The codebase is organized into two packages: the public microbatch.Batcher
structure and an internal helper,
processor.Processor
.
The primary design goal is to enhance code testability, enabling unit testing of individual components in isolation, with less emphasis on immediate performance gains.
While an alternative approach might involve constructing the correlation map during batch collection for performance reasons, the current design prioritizes testability and separation of concerns. In this context, the batcher remains independent of correlation IDs, focusing solely on batch size and timing decisions. The responsibility of correlating requests and responses is encapsulated within the processor, contributing to a cleaner and more modular architecture.
By maintaining a modular structure and addressing concurrency issues, the codebase is designed to achieve good testability while still maintaining high performance and offering flexibility for future optimizations.
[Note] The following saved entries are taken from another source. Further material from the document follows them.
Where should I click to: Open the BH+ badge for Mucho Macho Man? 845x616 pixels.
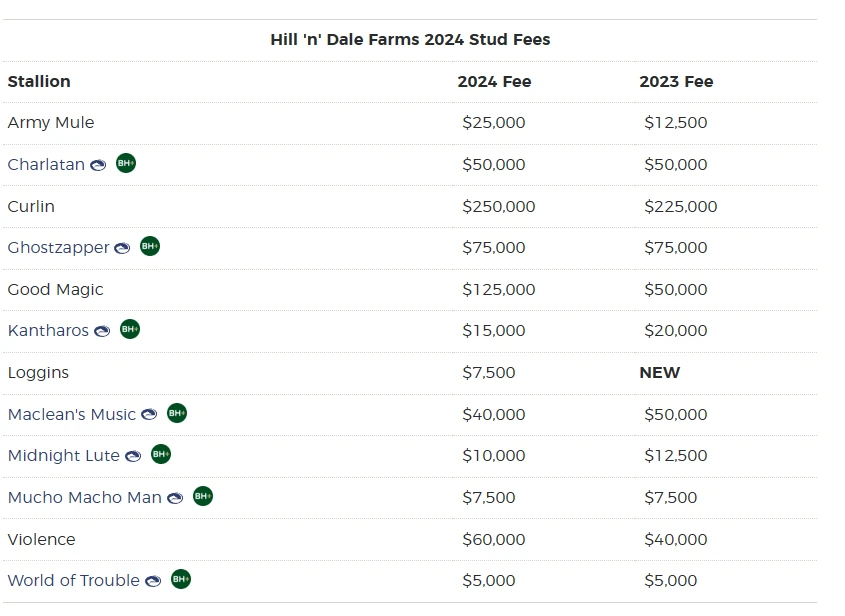click(x=203, y=496)
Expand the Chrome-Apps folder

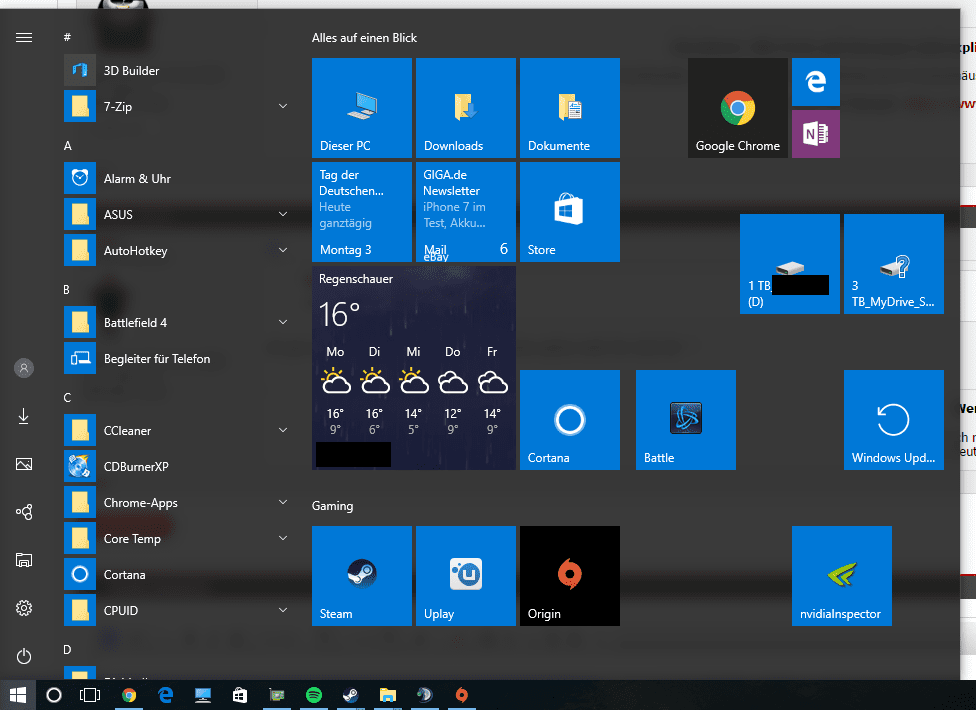point(283,502)
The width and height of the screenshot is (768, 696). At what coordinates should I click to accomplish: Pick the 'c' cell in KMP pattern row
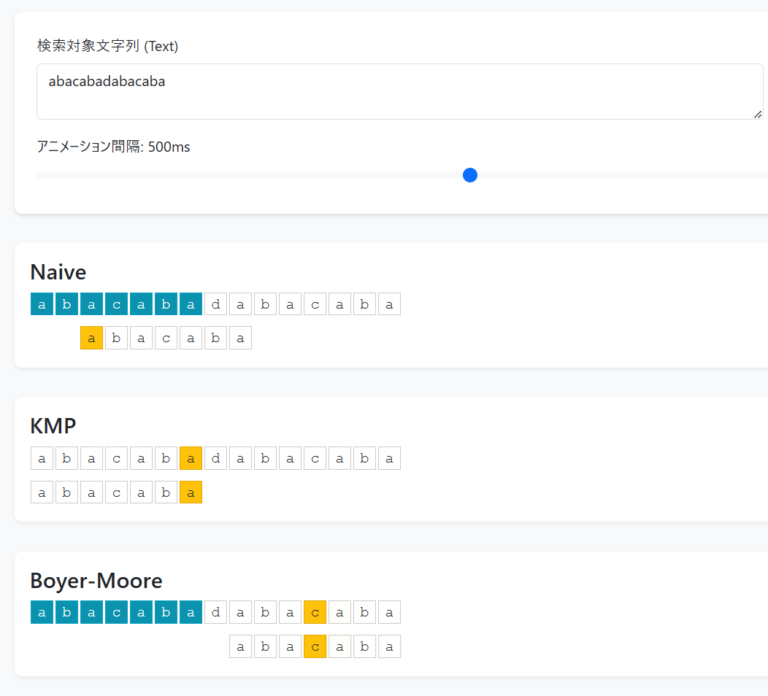tap(116, 492)
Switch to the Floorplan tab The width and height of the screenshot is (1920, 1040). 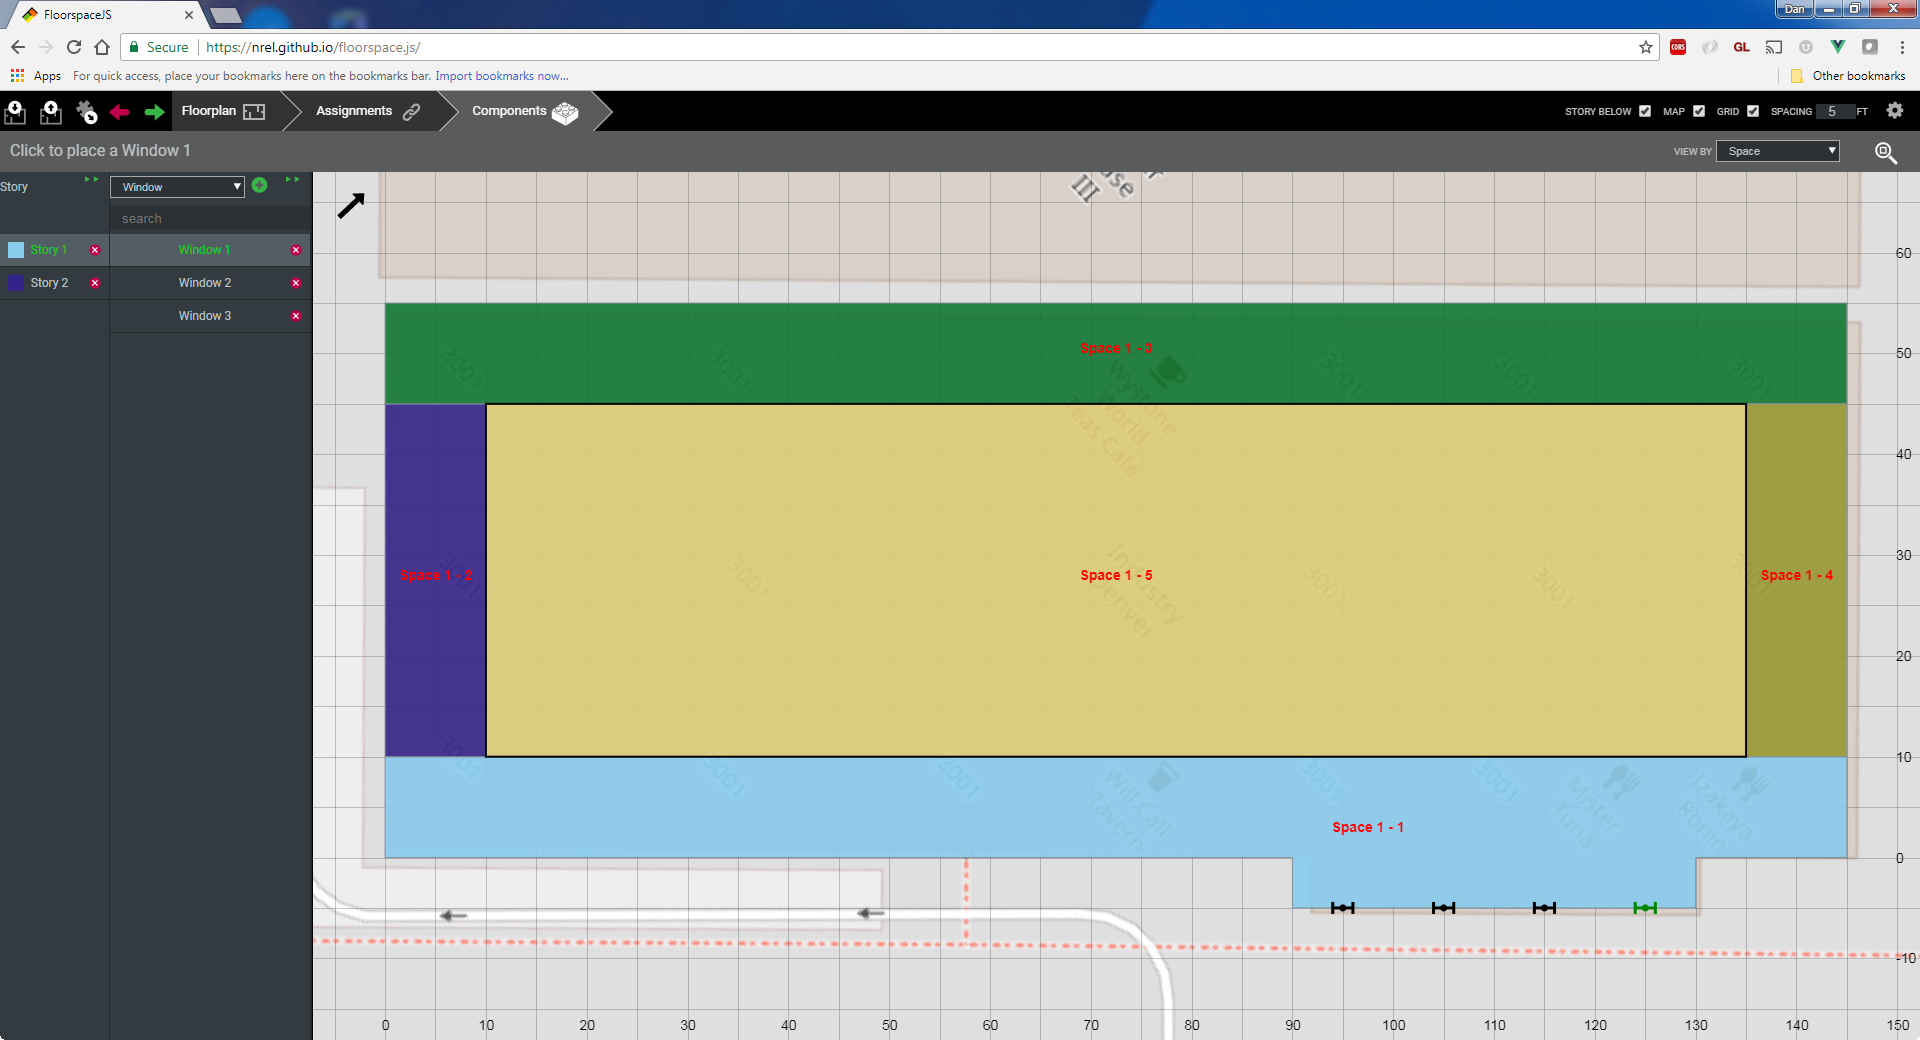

The deliberate use of channels and immutability contributes to a more straightforward and reliable execution.
The public interface is the entry point for users interacting with the batching functionality. It is designed to be thread-safe, allowing safe invocation from any goroutine and simplifying usage. The batcher is responsible for managing queued requests and initiating batch processing. The batcher maintains an array of queued requests and, when a complete batch is formed or a maximum collection time is reached, spawns a processor. The processor takes ownership of the queued requests, correlating individual requests and responses.
The processor wraps the user-supplied processor, handling the correlation of requests and responses. Once constructed, the fields are accessed read-only, ensuring immutability. This enables multiple processors to operate in parallel without conflicts. By encapsulating the responsibility of correlation, the processor contributes to a modular and clean architecture, promoting separation of concerns.